Aaidah:
I loved a person so much that I was even ready to die for him but what that person did? He cheated on me just before our wedding day. I was betrayed still no tears were coming out of my eyes. People usually cry a lot when they are hurt/betrayed by their loved ones right? But I'm numb. I'm sitting in my room like a statue blankly staring at the wall, thinking about everything that happened yesterday.
Flashback:
Yesterday at night after leaving Nazib uncle's house I went to meet Atib, my fiancee in his house. We got engaged few days ago. I'm obviously so happy. We have been in a relationship for four years and now finally we are engaged. After few days he will become mine, officially. With these thoughts running in my mind and with a smile on my face I entered inside his house. But what I saw made my smile disappear. My whole world crumbled down in just few seconds.
Atib is on top of a girl and kissing her like there is no tomorrow. He is so engrossed in his deeds that he didn’t even noticed me until I called out his name loudly. I'm not that type of girl who will run away from the scene while crying. I will confront this asshole for what he did.
“A-Aaidah?” I looked at him coldly as he got off of that girl, now wearing his shirt quickly. The girl also got up wearing her clothes. “It's n-not what y-you are thinking. G-give me a chance to e-explain.” Of course that's what every man says after they cheat on their woman. Though I trusted Atib that he wouldn't be like those man. But he broke my trust too. “Aaidah please say something?”
In situations like this words are not required but action is required and that's what I did. I took action. I slapped him without saying a single word to this cheater. “Give you a chance after you were kissing another woman when you have a fiancee? I'm not that generous and not that naive either to give a cheater like you another chance.” I made him speechless. Good he should keep his mouth shut if he don't have a death wish.
Suddenly the girl came towards me raising her hand to slap me but I was quick to dodge her. What the fuck? Why is she trying to slap me? “How dare you slap him? You will die bitch.” Girl is in a delusional world I guess? She is taking this man's side. Wasn’t he cheating on her too? Like he probably didn’t even told her about me. I feel bad for her too. She is probably confused about the whole situation so I wouldn’t judge her for what she was about to do earlier.
“So what if he cheated? He can marry how many girl he wants, he can even fuck any woman he wants. He shouldn’t be committed towards you only just because you are his fiancee.” So she knows that I'm his fiancee? I take back my words. I don't feel bad for her. It's because of women like her that men gets the courage to cheat. I mean if you know a man have a girlfriend/fiancee/wife then politely decline him even if he is flirting with you. Rather tell him that he shouldn’t be doing this when he is committed to another woman. But no women like her will flirt back despite knowing the fact that a man have a woman in his life already. As a woman myself I would never do something like this to another woman and ruin her life. I can save a woman's happy life by walking away from her man instead of doing this shitty thing.

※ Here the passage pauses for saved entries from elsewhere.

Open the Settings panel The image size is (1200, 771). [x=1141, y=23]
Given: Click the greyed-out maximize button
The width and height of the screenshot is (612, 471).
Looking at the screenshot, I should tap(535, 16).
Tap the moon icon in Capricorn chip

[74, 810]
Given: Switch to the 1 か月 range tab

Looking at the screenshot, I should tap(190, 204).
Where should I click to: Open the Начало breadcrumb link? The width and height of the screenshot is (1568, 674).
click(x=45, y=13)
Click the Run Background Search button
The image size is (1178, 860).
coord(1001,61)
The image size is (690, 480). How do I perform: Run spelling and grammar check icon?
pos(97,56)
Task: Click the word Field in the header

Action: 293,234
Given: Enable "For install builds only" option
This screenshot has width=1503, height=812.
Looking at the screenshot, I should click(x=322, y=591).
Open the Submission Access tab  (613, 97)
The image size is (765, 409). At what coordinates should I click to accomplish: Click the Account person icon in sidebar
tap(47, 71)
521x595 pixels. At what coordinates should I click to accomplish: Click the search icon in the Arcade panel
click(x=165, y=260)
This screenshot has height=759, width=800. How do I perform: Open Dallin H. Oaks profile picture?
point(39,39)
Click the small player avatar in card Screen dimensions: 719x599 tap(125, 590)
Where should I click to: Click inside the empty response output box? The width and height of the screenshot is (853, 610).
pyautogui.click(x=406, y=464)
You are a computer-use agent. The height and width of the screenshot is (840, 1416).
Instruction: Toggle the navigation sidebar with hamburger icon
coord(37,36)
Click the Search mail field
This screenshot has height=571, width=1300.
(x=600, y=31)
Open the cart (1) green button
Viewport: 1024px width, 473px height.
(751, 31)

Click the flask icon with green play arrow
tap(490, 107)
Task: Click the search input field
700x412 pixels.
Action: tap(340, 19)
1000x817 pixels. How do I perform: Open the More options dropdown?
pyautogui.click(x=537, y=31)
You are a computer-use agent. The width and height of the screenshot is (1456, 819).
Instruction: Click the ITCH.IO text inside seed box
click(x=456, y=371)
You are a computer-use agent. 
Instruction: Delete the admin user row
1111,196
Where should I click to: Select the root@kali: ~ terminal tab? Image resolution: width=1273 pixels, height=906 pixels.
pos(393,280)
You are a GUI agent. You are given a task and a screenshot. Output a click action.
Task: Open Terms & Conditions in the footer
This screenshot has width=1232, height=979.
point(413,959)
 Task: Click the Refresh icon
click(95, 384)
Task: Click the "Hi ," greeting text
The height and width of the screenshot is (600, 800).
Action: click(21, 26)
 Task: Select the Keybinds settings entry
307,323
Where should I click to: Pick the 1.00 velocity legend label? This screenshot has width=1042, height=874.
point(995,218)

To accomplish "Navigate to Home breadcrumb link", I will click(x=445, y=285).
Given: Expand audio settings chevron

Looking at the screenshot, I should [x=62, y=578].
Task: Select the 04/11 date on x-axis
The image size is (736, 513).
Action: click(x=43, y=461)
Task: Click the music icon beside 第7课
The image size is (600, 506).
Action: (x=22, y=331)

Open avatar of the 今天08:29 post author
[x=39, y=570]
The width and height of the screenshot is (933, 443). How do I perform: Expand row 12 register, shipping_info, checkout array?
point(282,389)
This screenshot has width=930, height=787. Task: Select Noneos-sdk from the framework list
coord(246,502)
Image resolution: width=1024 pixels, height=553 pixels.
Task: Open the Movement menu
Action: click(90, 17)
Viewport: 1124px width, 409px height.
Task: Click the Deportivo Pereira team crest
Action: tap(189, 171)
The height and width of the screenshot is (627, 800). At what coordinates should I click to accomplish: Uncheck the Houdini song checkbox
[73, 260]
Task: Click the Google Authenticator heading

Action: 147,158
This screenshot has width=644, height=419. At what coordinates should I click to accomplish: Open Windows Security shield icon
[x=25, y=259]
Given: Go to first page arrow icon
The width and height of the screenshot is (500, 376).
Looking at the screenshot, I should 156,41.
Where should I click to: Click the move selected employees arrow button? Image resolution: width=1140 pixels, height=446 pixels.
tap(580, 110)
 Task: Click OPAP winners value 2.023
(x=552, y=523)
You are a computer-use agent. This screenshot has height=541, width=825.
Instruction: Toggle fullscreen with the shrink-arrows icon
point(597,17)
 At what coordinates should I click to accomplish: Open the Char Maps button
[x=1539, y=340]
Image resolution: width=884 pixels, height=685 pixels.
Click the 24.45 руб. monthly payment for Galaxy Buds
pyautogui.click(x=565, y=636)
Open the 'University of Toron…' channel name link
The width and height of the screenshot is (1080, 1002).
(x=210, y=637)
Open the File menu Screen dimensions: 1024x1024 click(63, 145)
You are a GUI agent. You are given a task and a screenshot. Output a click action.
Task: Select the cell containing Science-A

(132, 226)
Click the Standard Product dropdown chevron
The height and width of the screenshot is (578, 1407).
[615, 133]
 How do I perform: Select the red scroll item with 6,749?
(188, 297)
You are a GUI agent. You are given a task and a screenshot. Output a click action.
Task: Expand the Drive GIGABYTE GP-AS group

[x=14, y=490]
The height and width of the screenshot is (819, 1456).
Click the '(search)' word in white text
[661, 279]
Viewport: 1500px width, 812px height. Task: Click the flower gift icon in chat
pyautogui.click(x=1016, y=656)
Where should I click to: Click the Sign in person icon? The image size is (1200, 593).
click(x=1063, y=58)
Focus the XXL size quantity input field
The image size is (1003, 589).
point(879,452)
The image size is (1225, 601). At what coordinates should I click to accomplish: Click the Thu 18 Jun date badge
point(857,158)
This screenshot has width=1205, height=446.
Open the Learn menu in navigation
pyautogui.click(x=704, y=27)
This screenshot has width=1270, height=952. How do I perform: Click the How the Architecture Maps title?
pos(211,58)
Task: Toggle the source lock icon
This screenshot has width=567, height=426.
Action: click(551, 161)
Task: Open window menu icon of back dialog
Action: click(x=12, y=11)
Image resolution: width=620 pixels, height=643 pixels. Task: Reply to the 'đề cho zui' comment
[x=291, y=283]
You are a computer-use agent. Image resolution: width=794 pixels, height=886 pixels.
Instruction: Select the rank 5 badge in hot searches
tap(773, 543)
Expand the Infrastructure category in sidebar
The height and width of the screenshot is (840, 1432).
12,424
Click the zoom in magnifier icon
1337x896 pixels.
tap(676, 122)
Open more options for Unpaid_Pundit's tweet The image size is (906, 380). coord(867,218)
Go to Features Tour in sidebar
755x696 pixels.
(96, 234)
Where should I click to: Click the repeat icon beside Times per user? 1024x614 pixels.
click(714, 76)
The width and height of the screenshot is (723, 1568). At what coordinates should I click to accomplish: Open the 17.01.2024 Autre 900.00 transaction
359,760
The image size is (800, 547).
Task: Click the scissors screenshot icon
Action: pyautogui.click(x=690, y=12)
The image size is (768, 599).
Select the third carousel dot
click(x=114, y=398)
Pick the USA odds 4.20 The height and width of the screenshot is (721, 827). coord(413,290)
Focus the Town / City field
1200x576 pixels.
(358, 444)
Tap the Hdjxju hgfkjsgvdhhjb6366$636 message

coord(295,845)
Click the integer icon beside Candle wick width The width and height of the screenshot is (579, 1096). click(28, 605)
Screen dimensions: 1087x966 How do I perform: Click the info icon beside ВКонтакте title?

“Cat got your tongue?” I'm snapped away from my thoughts by her annoying voice. Yes her voice, face, her whole existence is annoying right now. “We will see who got who's tongue later. You can have him as much as you want. I don't need a cheater in my life.”
I left Atib's house not giving him another chance to say anything. I came to my house slamming the door of my house loudly. I feel so angry. Baba told me not to marry him. I fought with my baba to marry him. What I got in return? Only betrayal. I'm feeling more guilty that I fought with my baba for a man like him.
“What happened?” Baba asked as I stood in front of him. I didn’t realized when I came in his room. “I'm ready to marry Aaran Ibrahim.” I blurted out. “What? Why? You are already engaged to Atib. Is marriage a joke for you?” Baba yelled at me. It is not a joke for me but it is surely a joke for men like Atib. “I caught Atib cheating on me.” My voice came out soft, I'm ashamed to say this to my parents.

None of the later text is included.